> [Selected text]:

------------

Deeply rooted in the storytelling tradition, Ward’s work rests at the crossroads of sacred ritual, sociopolitical critique, and expressions of Black joy. Her most notable collaboration, “Hoofer’s Memory Lab,” was performed at the New York City Center with tap dancers Brinae Ali and Gerson Lanza. The New York Times described the performance as “reminiscent of baptismal ritual,” a reflection of her ongoing commitment to staging the mundane and creating ritual-based art.

------------

> [Raw data]:
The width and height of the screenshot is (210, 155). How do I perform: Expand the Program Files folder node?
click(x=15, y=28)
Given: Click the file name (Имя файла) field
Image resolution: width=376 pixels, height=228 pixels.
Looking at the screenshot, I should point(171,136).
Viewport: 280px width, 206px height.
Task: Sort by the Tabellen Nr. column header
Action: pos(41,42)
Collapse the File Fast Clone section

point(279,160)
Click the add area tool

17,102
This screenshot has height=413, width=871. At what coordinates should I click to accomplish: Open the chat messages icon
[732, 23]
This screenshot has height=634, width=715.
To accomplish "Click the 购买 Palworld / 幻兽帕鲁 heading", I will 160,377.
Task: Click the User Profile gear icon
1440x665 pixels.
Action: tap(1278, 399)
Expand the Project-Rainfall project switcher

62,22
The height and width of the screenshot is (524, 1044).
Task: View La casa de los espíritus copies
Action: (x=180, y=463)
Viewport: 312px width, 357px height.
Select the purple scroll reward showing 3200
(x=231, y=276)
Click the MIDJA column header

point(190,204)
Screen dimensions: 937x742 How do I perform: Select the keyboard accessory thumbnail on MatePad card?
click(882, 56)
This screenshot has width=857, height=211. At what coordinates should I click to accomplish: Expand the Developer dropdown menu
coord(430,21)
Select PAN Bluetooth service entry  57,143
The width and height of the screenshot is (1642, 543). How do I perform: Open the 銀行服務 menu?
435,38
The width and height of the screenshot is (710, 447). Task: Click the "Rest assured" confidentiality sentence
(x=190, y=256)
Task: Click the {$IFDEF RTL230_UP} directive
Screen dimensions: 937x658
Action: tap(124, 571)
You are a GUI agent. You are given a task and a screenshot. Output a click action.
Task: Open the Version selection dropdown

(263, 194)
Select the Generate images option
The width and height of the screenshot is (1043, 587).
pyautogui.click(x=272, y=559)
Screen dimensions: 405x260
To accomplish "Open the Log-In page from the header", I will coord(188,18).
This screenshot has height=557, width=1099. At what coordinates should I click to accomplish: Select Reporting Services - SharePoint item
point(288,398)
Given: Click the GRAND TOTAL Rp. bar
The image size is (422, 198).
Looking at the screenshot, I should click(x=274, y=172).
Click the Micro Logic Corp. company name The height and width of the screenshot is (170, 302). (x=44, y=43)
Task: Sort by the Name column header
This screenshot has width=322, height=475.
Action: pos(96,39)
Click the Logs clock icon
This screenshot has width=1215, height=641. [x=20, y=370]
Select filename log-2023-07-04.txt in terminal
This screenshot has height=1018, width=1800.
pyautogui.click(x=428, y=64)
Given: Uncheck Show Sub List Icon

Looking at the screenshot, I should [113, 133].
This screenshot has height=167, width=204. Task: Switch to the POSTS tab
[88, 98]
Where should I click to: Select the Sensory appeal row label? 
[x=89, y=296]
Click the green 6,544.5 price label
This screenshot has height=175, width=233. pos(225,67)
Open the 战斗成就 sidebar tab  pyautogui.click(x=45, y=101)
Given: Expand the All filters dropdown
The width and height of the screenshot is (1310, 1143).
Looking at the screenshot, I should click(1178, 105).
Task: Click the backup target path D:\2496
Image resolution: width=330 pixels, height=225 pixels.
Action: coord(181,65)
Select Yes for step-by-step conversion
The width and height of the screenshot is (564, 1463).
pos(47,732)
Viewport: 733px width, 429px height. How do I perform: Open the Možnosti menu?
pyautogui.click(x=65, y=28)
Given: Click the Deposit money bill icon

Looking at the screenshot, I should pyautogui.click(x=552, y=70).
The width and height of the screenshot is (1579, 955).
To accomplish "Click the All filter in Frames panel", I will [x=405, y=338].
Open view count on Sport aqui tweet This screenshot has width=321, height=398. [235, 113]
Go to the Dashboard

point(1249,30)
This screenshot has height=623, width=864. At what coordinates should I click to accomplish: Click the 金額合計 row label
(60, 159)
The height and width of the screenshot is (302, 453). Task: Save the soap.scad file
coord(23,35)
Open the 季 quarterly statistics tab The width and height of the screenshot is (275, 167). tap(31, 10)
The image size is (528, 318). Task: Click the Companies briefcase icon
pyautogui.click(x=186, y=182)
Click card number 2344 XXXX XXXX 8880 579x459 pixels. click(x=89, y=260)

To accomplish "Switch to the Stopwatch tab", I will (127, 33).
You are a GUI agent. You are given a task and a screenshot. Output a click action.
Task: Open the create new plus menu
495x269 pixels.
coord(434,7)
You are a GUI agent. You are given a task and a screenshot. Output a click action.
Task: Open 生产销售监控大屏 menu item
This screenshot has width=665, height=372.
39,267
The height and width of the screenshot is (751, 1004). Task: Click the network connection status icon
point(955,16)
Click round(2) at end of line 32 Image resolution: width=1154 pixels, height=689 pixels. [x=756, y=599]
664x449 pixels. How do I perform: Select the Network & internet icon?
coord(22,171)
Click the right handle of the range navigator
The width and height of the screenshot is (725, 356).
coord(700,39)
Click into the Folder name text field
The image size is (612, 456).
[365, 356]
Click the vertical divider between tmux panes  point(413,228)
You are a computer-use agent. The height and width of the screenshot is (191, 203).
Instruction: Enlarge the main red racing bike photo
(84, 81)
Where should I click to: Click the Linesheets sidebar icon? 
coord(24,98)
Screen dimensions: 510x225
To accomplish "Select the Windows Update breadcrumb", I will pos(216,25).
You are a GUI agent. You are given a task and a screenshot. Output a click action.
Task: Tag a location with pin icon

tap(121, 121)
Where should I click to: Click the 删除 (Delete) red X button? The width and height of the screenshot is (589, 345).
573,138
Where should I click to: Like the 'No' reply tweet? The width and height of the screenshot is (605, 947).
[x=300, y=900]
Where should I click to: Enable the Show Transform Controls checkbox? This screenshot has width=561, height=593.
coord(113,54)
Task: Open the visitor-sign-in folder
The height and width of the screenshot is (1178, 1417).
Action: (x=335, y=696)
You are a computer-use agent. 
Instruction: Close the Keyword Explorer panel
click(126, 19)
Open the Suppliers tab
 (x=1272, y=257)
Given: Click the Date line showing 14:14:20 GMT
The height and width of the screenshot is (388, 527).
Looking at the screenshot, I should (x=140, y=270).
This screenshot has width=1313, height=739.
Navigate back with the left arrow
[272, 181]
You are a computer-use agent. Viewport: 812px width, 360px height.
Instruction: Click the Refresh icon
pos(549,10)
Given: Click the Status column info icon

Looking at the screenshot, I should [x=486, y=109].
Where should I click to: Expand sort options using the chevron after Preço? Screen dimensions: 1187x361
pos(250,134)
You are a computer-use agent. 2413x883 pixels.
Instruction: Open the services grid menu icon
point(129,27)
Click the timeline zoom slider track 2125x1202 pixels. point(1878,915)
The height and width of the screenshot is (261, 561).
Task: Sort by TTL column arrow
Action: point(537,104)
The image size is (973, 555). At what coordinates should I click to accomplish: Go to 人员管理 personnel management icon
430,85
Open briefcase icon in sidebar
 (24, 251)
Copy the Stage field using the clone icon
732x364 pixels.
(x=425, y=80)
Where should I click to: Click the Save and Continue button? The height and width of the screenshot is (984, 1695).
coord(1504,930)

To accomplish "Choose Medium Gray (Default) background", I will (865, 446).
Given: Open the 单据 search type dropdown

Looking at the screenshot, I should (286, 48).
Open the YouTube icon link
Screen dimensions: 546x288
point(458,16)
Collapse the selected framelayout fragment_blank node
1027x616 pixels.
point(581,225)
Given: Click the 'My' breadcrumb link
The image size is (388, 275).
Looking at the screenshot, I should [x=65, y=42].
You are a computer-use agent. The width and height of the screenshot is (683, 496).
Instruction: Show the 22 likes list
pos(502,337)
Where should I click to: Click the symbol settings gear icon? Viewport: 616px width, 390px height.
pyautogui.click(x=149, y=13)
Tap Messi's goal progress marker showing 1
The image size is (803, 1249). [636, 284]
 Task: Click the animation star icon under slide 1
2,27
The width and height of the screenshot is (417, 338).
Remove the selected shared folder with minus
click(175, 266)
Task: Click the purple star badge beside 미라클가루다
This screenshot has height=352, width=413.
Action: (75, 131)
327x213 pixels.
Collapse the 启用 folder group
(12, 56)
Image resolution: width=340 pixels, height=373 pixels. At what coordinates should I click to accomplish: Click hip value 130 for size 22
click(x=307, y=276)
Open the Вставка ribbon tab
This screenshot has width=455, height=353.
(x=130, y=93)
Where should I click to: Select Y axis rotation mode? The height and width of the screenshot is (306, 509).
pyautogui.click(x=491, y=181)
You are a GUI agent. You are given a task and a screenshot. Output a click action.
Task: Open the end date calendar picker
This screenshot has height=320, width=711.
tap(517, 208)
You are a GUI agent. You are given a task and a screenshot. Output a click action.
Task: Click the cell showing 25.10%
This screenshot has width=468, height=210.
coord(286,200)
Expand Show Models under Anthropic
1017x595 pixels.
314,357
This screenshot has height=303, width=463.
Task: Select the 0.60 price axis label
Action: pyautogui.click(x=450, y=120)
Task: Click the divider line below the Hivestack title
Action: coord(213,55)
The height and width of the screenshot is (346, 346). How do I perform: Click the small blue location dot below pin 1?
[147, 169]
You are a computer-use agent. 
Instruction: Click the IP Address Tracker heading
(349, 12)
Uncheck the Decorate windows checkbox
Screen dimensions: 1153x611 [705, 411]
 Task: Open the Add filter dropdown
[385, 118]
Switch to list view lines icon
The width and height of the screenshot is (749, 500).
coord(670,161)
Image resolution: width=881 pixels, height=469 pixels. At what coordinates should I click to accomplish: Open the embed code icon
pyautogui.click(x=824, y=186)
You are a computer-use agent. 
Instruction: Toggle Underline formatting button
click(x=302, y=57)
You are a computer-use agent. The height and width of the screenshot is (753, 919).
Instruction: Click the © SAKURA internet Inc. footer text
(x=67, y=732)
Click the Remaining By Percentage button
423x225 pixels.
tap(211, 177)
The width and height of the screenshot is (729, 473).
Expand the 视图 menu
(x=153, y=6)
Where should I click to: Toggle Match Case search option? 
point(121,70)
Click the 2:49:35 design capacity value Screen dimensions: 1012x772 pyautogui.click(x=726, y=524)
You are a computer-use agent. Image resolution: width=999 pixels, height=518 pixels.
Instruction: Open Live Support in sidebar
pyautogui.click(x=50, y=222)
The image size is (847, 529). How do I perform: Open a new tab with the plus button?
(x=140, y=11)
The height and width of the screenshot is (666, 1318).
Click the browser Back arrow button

------------

> [Exercise requirements]:
a – Decide whether each statement agrees with the passage about Ward's work, answering yes or no and quoting the words of the passage that settle it: (i) "Hoofer's Memory Lab" was performed at the New York City Center; (ii) the performance featured tap dancers Brinae Ali and Gerson Lanza; (iii) The New York Times compared the performance to a wedding ceremony.
b – According to the passage about Ward's work, which publication described "Hoofer's Memory Lab" as "reminiscent of baptismal ritual"?
c – Write a continuation of the passage about Ward's work, starting right after its final sentence.
You can leave the listing aside.

> [Per-task answers]:
a –
(i) Yes: "was performed at the New York City Center"
(ii) Yes: "with tap dancers Brinae Ali and Gerson Lanza"
(iii) No: "reminiscent of baptismal ritual"

b – The New York Times.

c –
Ward values using dance as a tool for building and gathering community. In doing so, she has performed with the world-renowned Urban Bush Women and collaborated with many community arts organizers, including Cheri Stokes, Nia-Amina Minor, MK Abadoo of MK Arts, and dani tirrell of The Congregation. During her tenure as Assistant Professor of Africanist Practice at San Francisco State University, she publicly presented a new work, “Wishin N’ Washin”, commissioned by Deborah Slater Dance Theatre, which led to her being named a CA$H Dance grant recipient. She was also accepted into the 2025/2026 Dresher Ensemble Artist Residency and the 2025 Jacob’s Pillow Ann & Weston Hicks Choreography Fellowship.

Ward holds a BFA with distinction in Dance from The Ohio State University and an MFA in Dance from the University of Maryland.